Ce scellement doit être réalisé avant qu’un clivage post-éruptif de l’émail MIH ne survienne. Si la pose du champ opératoire est possible, il est recommandé de sceller à l’aide d’une résine composite ultra-fluide après mordançage de l’émail et application d’un adhésif. Ce dernier améliorerait la rétention du matériau de scellement [21-23].
En revanche, si la molaire en cours d’éruption ne permet pas la pose du champ opératoire, ou que le patient rapporte une hypersensibilité et/ou que la molaire présente un clivage post-éruptif, le scellement est préférentiellement réalisé de manière transitoire au CVI jusqu’à l’éruption complète de la dent sur l’arcade [16].
L’hypersensibilité, la coopération limitée, les échecs d’anesthésie, l’ouverture buccale limitée et/ou l’éruption incomplète de la dent peuvent complexifier l’approche restauratrice. Certains auteurs ont alors recours au fluorure diamine d’argent (silver diamine fluoride, SDF) [24]. Ce dernier ne peut pas être employé en cas d’implication pulpaire. De plus, les précipités de phosphate d’argent ont l’inconvénient majeur de noircir fortement la dentine.
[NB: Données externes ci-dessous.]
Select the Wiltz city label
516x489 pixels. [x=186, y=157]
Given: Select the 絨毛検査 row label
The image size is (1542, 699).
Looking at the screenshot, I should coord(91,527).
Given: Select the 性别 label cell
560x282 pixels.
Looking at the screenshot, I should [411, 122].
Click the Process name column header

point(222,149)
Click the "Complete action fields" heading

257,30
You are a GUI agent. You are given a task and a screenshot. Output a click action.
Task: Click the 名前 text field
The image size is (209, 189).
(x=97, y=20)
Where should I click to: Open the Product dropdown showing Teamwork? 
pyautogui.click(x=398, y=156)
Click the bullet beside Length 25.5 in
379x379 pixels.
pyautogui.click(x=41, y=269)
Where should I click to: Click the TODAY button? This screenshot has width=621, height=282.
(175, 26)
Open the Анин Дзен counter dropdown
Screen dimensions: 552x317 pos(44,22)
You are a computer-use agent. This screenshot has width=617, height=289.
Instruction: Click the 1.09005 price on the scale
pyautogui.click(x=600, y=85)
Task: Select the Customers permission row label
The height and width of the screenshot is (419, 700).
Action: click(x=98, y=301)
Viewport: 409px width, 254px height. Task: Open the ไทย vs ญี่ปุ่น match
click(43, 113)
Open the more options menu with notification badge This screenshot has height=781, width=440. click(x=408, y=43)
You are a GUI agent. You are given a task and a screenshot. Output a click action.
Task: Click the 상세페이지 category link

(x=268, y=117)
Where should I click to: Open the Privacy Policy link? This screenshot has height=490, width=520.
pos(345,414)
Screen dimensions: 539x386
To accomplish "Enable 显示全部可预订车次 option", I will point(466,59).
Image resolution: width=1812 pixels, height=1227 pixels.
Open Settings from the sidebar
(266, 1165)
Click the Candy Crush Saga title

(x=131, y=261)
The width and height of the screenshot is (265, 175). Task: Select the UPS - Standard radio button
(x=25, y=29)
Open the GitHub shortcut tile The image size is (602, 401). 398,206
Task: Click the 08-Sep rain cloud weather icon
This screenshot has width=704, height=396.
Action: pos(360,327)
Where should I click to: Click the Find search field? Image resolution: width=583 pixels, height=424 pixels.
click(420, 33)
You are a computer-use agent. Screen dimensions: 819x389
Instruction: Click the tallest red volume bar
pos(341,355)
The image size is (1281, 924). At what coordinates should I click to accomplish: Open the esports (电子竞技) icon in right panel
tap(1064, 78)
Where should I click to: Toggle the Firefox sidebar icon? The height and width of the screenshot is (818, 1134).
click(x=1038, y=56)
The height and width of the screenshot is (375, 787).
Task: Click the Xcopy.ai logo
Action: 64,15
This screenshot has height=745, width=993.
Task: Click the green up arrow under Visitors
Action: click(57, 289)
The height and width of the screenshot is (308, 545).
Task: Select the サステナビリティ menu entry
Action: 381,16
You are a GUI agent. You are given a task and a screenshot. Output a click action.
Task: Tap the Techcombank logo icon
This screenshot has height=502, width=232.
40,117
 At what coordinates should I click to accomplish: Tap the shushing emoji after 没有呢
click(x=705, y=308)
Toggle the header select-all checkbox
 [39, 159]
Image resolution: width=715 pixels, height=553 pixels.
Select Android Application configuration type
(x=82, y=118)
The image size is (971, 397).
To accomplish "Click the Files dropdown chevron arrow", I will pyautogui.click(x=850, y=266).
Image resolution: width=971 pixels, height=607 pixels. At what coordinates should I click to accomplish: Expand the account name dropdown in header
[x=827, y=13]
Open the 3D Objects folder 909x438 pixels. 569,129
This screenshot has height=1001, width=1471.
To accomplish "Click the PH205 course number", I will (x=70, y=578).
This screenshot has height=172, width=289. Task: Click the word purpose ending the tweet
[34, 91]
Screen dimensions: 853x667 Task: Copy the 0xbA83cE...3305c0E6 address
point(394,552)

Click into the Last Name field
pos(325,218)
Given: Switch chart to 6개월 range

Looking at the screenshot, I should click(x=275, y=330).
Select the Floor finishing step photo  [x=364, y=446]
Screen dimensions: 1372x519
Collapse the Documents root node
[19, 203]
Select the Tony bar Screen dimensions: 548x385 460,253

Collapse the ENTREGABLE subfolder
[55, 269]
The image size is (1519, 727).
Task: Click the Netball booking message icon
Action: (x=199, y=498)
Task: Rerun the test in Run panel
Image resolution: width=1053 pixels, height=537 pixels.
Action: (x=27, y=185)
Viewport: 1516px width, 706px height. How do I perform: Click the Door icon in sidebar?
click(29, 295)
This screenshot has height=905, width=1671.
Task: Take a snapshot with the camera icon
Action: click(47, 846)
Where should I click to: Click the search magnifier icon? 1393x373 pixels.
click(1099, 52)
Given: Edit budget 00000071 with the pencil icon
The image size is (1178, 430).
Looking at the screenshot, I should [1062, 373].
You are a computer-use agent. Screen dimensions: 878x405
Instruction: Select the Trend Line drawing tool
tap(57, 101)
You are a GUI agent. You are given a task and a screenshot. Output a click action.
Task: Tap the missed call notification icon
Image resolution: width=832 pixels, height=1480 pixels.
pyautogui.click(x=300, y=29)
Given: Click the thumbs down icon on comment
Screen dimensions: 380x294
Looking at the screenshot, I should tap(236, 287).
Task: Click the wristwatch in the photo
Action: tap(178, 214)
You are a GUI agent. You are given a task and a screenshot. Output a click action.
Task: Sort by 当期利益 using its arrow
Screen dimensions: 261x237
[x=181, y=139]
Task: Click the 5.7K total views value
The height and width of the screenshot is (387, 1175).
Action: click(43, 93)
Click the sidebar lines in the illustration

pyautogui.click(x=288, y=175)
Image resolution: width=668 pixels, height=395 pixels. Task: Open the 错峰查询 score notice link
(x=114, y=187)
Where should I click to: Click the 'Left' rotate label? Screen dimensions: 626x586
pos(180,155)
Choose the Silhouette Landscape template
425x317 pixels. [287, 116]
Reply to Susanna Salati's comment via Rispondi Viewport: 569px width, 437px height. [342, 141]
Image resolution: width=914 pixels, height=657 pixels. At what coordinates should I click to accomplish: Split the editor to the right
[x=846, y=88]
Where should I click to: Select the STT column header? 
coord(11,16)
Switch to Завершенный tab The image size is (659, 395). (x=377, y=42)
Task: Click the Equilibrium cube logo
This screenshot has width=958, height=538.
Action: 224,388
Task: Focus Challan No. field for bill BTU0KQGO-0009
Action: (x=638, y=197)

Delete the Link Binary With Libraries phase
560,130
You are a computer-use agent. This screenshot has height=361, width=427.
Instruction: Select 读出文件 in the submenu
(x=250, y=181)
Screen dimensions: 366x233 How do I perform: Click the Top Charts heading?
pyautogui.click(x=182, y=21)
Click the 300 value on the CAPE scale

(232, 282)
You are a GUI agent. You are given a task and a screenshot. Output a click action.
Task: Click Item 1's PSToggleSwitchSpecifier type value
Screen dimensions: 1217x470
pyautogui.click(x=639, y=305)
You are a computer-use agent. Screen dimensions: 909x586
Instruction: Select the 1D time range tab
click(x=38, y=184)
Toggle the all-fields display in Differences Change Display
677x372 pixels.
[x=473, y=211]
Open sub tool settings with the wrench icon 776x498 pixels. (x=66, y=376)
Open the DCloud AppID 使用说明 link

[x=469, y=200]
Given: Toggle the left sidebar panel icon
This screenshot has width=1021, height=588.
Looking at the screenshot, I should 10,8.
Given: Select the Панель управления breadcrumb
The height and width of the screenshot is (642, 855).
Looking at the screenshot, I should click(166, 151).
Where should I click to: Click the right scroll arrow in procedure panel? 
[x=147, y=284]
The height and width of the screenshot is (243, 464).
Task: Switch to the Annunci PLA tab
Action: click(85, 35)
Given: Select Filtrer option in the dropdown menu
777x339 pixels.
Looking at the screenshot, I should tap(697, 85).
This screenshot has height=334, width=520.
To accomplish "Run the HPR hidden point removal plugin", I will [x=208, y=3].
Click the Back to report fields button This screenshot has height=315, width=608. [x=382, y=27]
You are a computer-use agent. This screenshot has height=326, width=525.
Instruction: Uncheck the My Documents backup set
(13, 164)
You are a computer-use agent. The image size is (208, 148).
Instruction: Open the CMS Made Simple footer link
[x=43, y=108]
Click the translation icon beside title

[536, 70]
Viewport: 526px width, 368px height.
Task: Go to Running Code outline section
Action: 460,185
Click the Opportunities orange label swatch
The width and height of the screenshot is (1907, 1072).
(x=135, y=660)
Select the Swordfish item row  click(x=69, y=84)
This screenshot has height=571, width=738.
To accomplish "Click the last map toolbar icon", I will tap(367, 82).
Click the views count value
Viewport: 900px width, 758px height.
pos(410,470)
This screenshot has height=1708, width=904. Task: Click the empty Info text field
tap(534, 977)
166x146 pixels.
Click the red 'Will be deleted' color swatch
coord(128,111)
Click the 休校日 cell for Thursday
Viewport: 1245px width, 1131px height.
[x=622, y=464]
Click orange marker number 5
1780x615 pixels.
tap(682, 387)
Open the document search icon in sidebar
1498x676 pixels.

Le protocole SMART (Silver Modified Atraumatic Restorative Treatment) propose de pallier cet aspect inesthétique par la réalisation dans une même séance d’une application de SDF suivie d’une restauration au CVI. Il a pour avantage de rétablir l’occlusion et d’améliorer sensiblement l’esthétique de la dent, mais il n’inclut qu’une application de SDF, souvent insuffisante [25], et ne permet pas de contrôler visuellement l’arrêt de la lésion carieuse.
L’application des différentes stratégies repose sur l’évaluation clinique du degré de sévérité de l’atteinte, reposant sur 5 critères principaux : la couleur de l’émail MIH, la présence de clivage post-éruptif, les hypersensibilités, le stade d’éruption sur l’arcade et la coopération du patient.
Les auteurs déclarent n’avoir aucun lien d’intérêts.